Anderson-Lopez: So the original riot grrrl, Kathleen Hanna is the singer along with me. We’re sort of blended together. It’s a real punk [vibe] similar to a lot of the punk [scene]. Take Friends and Malcolm in the Middle. A bunch of punk theme songs were all happening in the ’90s. And [Kathleen] was the original creator of the riot grrrl sound. It was a real pleasure and privilege to get to work with her, though I’m sure it was a very strange experience for her. Because she’s used to just being able to, you know—
Lopez: Stick it to the man!
Anderson-Lopez: And here we were kind of being like, well, we have a certain thing we have to do here. But it was fun. But she really lends this incredible authenticity to that experience.
Anderson-Lopez: Yeah. And by that point, our songs tend to follow— we were, obviously, always responding to a script and trying to set the tone for each episode. And by this episode, things are starting to unravel, so it also has an element of chaos, and unraveling, and a feeling of, sort of, alienation, much like a lot of the music of the ’90s. The Kurt Cobain sound was everybody responding to civilization as we know it. It’s getting rough and dirty.

EPISODE 7, “W-V 2000”

Keeping up with the trends of the time, all theme song lyrics were abandoned for Episode 7.

Anderson-Lopez: The song for the aughts doesn’t have lyrics because they had decided not to use songwriters anymore in Hollywood in the aughts.

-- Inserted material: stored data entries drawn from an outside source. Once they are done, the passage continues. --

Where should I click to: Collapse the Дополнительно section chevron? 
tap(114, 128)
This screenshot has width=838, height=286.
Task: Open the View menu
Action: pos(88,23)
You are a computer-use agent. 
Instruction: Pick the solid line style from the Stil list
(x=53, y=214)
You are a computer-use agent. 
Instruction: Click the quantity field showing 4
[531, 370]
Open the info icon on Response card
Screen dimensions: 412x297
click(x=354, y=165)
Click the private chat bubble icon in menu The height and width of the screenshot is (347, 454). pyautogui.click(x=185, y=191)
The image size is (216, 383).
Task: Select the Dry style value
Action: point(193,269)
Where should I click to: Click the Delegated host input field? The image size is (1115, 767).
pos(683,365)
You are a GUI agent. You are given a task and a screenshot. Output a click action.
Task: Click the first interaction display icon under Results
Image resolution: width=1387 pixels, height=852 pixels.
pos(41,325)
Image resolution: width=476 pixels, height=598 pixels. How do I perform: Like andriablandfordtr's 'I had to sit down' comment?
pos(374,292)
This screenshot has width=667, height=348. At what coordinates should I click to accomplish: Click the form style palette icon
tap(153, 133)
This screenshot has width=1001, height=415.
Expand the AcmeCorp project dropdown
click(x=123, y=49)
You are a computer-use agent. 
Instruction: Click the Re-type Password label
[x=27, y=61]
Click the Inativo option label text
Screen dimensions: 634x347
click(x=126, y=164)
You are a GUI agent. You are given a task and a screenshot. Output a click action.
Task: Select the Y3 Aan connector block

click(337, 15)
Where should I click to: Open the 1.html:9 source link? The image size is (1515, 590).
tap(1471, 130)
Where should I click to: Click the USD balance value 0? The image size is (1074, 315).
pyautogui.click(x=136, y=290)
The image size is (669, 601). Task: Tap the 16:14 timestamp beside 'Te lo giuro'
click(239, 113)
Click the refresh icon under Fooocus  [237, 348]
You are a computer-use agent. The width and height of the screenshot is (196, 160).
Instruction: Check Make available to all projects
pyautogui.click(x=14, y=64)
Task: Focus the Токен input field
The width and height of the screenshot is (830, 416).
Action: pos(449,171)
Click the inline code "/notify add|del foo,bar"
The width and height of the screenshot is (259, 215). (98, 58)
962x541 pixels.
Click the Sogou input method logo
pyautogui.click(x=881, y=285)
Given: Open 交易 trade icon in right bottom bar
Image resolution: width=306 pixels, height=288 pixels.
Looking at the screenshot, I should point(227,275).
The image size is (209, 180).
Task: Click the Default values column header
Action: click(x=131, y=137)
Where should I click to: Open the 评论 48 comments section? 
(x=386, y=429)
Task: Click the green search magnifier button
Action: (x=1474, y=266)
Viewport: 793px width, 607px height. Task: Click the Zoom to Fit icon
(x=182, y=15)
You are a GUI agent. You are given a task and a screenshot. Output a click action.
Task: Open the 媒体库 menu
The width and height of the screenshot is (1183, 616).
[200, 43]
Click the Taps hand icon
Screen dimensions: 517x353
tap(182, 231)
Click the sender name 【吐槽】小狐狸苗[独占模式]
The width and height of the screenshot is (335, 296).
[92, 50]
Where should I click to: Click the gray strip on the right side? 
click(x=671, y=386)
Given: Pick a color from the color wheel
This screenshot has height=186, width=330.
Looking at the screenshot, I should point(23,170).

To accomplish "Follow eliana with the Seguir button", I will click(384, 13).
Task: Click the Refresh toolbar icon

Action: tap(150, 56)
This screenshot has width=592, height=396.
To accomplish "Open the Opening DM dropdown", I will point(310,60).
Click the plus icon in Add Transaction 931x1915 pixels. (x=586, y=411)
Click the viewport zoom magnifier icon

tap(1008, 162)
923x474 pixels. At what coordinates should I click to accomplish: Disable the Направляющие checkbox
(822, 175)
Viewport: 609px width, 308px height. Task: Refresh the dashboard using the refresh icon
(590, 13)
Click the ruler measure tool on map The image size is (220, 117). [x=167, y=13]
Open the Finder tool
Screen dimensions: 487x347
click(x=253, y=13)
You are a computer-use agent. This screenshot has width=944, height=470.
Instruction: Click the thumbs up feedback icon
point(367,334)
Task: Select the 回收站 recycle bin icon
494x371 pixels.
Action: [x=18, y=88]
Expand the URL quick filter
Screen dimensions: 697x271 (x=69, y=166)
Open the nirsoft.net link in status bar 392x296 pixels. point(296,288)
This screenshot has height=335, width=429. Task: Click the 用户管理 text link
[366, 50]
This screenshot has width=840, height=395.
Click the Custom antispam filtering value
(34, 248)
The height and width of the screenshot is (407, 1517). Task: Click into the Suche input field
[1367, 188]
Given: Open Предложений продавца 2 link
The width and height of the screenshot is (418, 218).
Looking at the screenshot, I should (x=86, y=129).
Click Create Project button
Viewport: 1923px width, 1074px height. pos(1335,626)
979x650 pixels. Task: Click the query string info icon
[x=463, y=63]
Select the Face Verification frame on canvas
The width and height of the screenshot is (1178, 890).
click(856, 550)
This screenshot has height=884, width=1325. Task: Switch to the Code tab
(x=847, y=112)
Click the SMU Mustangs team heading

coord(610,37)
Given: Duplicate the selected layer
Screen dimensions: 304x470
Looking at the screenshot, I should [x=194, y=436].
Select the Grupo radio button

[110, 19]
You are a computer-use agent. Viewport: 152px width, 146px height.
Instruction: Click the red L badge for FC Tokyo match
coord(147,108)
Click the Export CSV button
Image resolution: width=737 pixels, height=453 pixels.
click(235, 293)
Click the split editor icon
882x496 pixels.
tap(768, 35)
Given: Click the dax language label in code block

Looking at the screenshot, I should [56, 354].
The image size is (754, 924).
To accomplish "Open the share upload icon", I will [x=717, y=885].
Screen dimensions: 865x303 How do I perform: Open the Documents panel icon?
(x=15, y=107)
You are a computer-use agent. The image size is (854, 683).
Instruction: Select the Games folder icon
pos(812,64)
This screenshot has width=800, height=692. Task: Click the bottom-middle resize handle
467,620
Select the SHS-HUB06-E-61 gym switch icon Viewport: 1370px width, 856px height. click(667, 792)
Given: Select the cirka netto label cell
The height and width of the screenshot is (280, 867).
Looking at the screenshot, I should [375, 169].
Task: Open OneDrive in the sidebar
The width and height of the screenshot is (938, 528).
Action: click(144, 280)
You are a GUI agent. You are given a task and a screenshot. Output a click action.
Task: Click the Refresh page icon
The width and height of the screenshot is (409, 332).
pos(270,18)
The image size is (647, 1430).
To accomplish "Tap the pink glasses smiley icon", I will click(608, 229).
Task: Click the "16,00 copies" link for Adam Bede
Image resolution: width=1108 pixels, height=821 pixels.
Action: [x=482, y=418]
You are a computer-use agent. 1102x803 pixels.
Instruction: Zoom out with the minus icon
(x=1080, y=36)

But if we had to put lyrics— I mean, you’ll feel it in the music. It’s a feeling of like things are just speeding up and out of control.


Surprise! Wanda’s not the only one with theme songs anymore, as it’s revealed there’s someone else fighting for the limelight in Westview.

Anderson-Lopez: [Agatha] gets her own theme song that is in, sort of, The Munsters, Addams Family, kind of, witchy, ghoulish feeling.
Lopez: That’s the one that Kristen’s not on. I’m in the group of guys, the backup guys. But Kathryn [Hahn] takes the lead on that one. She was amazing.
Anderson-Lopez: It also has a little bit of an oompa loompa tenor feel to it too. We decided since we could hit any decade with that, we had to kind of take a couple swings at what would Agatha’s music be? But we ultimately decided the most fun is to just go right in with all of the—
Lopez: Monsters.
Anderson-Lopez: The monster, witch music we’ve seen before.
Lopez: Kathryn is a musical theater star. Kristen’s sister also works with her on Central Park, where she’s a main singing character. And we know, because of that, how amazing her voice is.
Anderson-Lopez: And she’s such a great sport. Just the half hour— wasn’t it a half hour that we worked with her, really? After that, I was like, we need to work with her again. Because she was just game [for anything], and she was like, [imitates witch] ha, ha, ha.